**TASK DESCRIPTION:**
Please show, copied in full, each line of the material below that contains the word "Open".

**EXERCISE INPUTS:**
◇ ◇ ◇ ◇ ◇
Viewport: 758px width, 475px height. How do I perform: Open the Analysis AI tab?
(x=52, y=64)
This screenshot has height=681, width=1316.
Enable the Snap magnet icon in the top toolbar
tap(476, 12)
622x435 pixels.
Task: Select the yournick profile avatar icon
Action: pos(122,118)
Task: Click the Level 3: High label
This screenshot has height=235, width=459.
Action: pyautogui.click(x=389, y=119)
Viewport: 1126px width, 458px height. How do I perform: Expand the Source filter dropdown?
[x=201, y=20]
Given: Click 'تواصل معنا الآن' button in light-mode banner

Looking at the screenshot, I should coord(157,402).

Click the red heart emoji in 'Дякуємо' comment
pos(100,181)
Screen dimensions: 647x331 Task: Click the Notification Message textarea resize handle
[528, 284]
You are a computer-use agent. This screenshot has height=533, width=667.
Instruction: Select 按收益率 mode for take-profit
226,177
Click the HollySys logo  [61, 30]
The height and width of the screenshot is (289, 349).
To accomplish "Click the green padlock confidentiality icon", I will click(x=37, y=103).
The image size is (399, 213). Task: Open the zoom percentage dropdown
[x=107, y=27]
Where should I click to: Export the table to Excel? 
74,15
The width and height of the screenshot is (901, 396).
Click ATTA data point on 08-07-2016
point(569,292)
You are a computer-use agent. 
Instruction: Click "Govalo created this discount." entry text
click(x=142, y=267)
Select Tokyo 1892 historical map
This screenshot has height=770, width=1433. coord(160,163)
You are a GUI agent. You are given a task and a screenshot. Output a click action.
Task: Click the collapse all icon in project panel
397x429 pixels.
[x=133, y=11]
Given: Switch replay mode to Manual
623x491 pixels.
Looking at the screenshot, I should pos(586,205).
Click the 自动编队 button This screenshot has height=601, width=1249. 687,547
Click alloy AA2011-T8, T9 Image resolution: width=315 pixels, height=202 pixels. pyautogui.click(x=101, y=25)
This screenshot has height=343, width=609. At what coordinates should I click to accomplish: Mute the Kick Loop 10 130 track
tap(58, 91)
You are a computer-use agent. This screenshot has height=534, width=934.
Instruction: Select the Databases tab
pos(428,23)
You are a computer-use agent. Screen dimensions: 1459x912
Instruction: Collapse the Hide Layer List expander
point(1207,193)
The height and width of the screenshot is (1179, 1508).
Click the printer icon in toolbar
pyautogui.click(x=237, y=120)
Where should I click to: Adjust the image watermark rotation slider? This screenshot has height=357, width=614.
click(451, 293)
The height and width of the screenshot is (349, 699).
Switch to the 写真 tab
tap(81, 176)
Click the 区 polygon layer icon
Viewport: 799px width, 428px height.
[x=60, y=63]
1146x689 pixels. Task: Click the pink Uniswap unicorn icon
◇ ◇ ◇ ◇ ◇
**RESPONSE TO THIS EXERCISE:**
Viewport: 758px width, 475px height. How do I perform: Open the Analysis AI tab?
The image size is (399, 213). Task: Open the zoom percentage dropdown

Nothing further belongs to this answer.